Published 18 Jan 2023 in cs.CV

Abstract: Recent advances in modeling 3D objects mostly rely on synthetic datasets due to the lack of large-scale realscanned 3D databases. To facilitate the development of 3D perception, reconstruction, and generation in the real world, we propose OmniObject3D, a large vocabulary 3D object dataset with massive high-quality real-scanned 3D objects. OmniObject3D has several appealing properties: 1) Large Vocabulary: It comprises 6,000 scanned objects in 190 daily categories, sharing common classes with popular 2D datasets (e.g., ImageNet and LVIS), benefiting the pursuit of generalizable 3D representations. 2) Rich Annotations: Each 3D object is captured with both 2D and 3D sensors, providing textured meshes, point clouds, multiview rendered images, and multiple real-captured videos. 3) Realistic Scans: The professional scanners support highquality object scans with precise shapes and realistic appearances. With the vast exploration space offered by OmniObject3D, we carefully set up four evaluation tracks: a) robust 3D perception, b) novel-view synthesis, c) neural surface reconstruction, and d) 3D object generation. Extensive studies are performed on these four benchmarks, revealing new observations, challenges, and opportunities for future research in realistic 3D vision.

Citations (157)

Summary

  • The paper presents a real-scanned 3D dataset with 6,000 objects across 190 categories, bridging synthetic and authentic data for enhanced model generalization.
  • The methodology integrates detailed textured meshes, point clouds, multi-view images, and videos to support evaluations in 3D perception, novel view synthesis, and reconstruction.
  • Experimental results highlight challenges in out-of-distribution generalization and sparse data reconstruction, urging development of more robust 3D vision algorithms.
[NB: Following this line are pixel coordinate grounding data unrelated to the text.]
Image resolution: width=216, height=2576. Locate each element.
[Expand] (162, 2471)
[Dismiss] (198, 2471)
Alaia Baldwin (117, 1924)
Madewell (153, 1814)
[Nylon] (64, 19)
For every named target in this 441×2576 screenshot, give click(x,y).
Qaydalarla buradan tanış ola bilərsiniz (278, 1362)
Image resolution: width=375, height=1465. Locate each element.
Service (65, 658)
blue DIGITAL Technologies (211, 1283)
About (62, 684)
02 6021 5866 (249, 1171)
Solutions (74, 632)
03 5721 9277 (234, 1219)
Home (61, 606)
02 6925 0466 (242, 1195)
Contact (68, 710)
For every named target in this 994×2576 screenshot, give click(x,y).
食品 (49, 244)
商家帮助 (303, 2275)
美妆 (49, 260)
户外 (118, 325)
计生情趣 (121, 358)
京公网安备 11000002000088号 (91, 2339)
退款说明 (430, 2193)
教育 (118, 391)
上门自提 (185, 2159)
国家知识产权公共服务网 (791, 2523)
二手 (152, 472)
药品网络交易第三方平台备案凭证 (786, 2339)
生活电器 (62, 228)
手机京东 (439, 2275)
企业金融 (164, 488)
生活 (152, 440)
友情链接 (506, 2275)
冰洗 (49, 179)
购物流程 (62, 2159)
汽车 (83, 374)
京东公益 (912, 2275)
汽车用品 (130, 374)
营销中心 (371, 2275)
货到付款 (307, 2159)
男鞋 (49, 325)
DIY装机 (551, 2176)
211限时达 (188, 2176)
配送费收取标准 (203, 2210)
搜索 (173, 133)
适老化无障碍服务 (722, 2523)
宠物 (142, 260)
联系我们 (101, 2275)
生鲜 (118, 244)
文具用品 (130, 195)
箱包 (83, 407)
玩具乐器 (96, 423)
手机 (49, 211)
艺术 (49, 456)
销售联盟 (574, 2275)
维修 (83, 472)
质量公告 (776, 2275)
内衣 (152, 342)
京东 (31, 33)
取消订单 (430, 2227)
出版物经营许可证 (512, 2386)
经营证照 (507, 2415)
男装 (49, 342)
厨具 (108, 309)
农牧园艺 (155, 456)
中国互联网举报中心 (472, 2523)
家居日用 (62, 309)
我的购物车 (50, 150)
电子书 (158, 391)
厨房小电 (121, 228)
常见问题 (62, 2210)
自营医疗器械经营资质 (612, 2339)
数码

Analyzing OmniObject3D: A 3D Object Dataset for Advanced Vision Tasks

The presented paper introduces OmniObject3D, a large-scale dataset designed to address challenges in 3D object perception, synthesis, reconstruction, and generation. The significance of OmniObject3D lies in its provision of real-scanned 3D objects, a critical advancement over synthetic datasets that often do not capture real-world subtleties. With its large vocabulary of 6,000 objects spanning 190 categories, the dataset aligns closely with popular 2D datasets like ImageNet and LVIS, facilitating the generation of generalizable 3D models that can seamlessly transition from synthetic to authentic settings.

OmniObject3D's comprehensive annotations, consisting of textured meshes, point clouds, multi-view rendered images, and real-captured videos, make it a versatile tool for numerous research applications. Unlike preceding datasets, OmniObject3D offers real-world fidelity, courtesy of professional scanning technologies that preserve intricate geometric and textural attributes.

The experimental validations exemplified through the four defined evaluation tracks—3D perception, novel-view synthesis, neural surface reconstruction, and 3D object generation—reveal critical insights. For 3D perception, the dataset provides unprecedented opportunities for addressing out-of-distribution (OOD) generalizations, challenging conventional model robustness against style and corruption differences. The results show that models exhibit varying degrees of robustness; however, there's an evident requirement for further exploration to tackle both OOD style and corruption robustly.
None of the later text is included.